EXERCISE PROMPT:
The material below must be retyped in full, with every line kept exactly as it is.

DATA IN THIS EXERCISE:
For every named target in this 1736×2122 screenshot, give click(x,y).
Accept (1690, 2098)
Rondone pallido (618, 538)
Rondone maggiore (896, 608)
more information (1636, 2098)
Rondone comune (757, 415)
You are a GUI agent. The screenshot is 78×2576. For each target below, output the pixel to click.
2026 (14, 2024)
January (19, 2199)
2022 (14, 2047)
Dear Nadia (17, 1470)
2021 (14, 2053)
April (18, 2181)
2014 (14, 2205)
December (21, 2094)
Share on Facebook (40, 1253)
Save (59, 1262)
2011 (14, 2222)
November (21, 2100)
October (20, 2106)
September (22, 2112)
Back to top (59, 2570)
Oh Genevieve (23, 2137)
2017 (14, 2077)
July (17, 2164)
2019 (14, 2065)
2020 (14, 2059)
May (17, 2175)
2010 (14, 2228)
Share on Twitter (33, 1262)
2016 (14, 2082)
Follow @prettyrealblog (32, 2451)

ANSWER BOX:
For every named target in this 1736×2122 screenshot, give click(x,y).
Accept (1690, 2098)
Rondone pallido (618, 538)
Rondone maggiore (896, 608)
more information (1636, 2098)
Rondone comune (757, 415)
You are a GUI agent. The screenshot is 78×2576. For each target below, output the pixel to click.
2026 (14, 2024)
January (19, 2199)
2022 (14, 2047)
Dear Nadia (17, 1470)
2021 (14, 2053)
April (18, 2181)
2014 (14, 2205)
December (21, 2094)
Share on Facebook (40, 1253)
Save (59, 1262)
2011 (14, 2222)
November (21, 2100)
October (20, 2106)
September (22, 2112)
Back to top (59, 2570)
Oh Genevieve (23, 2137)
2017 (14, 2077)
July (17, 2164)
2019 (14, 2065)
2020 (14, 2059)
May (17, 2175)
2010 (14, 2228)
Share on Twitter (33, 1262)
2016 (14, 2082)
Follow @prettyrealblog (32, 2451)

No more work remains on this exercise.